Since then the disability category has come to be a social device of exclusion, which penalizes certain people for not meeting the expectations of the average population in terms of appearance, behavior or economic performance. If it is society that disables people with disabilities, the only way to change reality is through intense struggles to transform the current state of forces and take control of their own lives. The new universe created by the social model opposes to the colonizing discourse expressed by normative, medical, clinical and rehabilitative knowledge a critical, sociological, political, inclusive and contextualized praxis. Under the auspices of a new ontology established between disability and society, the social model decolonizes the study of disability in medical areas, leading to profound consequences in the human formation of the disabled. The radical critique of the composition of the old man with disabilities, which is driven by naturalistic prisms, creates, when consciously internalized, a new way of thinking. And when we think different, we are no longer the same.
Of course, the emergence of a new man will only really materialize with the dawn of a new society, however, and this is of fundamental importance only when people with disabilities are able to point out the path to which dialectics objectively their development is that they may awaken to the awareness of the process itself, and this implies a suspension of all that has been said and done about being deficient in society. Only then can disability arise as a category derived from history and its consequent dismantling as an assumption derived from the praxis itself that unclearly alters social structure. This is the unprecedented desire of the social model to build a body of knowledge that can effectively be called emancipatory research on disability.

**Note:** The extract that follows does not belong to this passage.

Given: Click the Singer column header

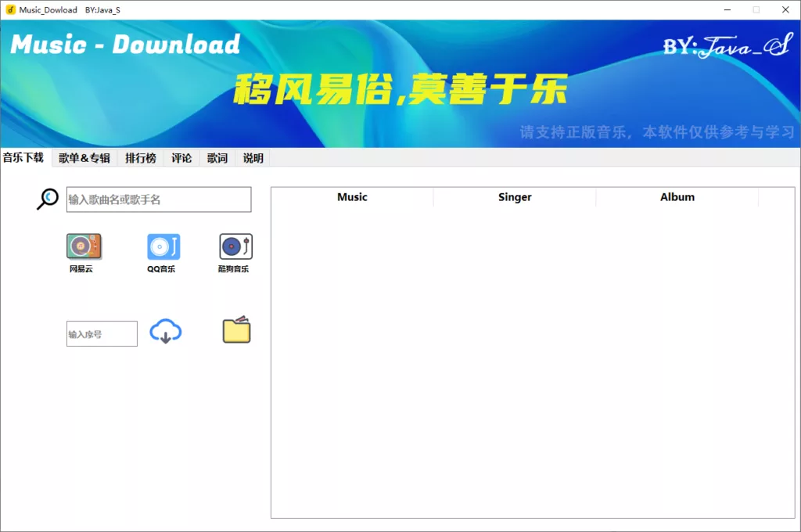Looking at the screenshot, I should [515, 197].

Therefore, the logic of the social model is about revolution rather than reform, or using a word from Finkelstein [13], a strategy of emancipation rather than compensation.
The ultimate goal of the social model, according to Barnes [18] is nothing less than the creation of a world in which, regardless of disability, age, ethnicity, gender, sexual orientation, social class, job status, all can coexist as equal members in the community, without oppression and discrimination, and confident that the needs of each individual can be fully accommodated, moreover, the opinions expressed by these subjects must be recognized, respected and valued regardless of their position in society, even as in such a society division would no longer dictate the course of social relations and the very notion of Inequality would be seen in a series of existential crises, tending to disappear. This will be a truly democratic society, characterized by genuine and meaningful equal opportunities. It will continue to produce and increase its wealth yet direct its vector to the collective rather than the private. This equity will generate greater possibilities and, therefore, will broaden the focus of freedom over the human, as it enables effective growth through the appropriation of the characteristic differences of each subject and culture.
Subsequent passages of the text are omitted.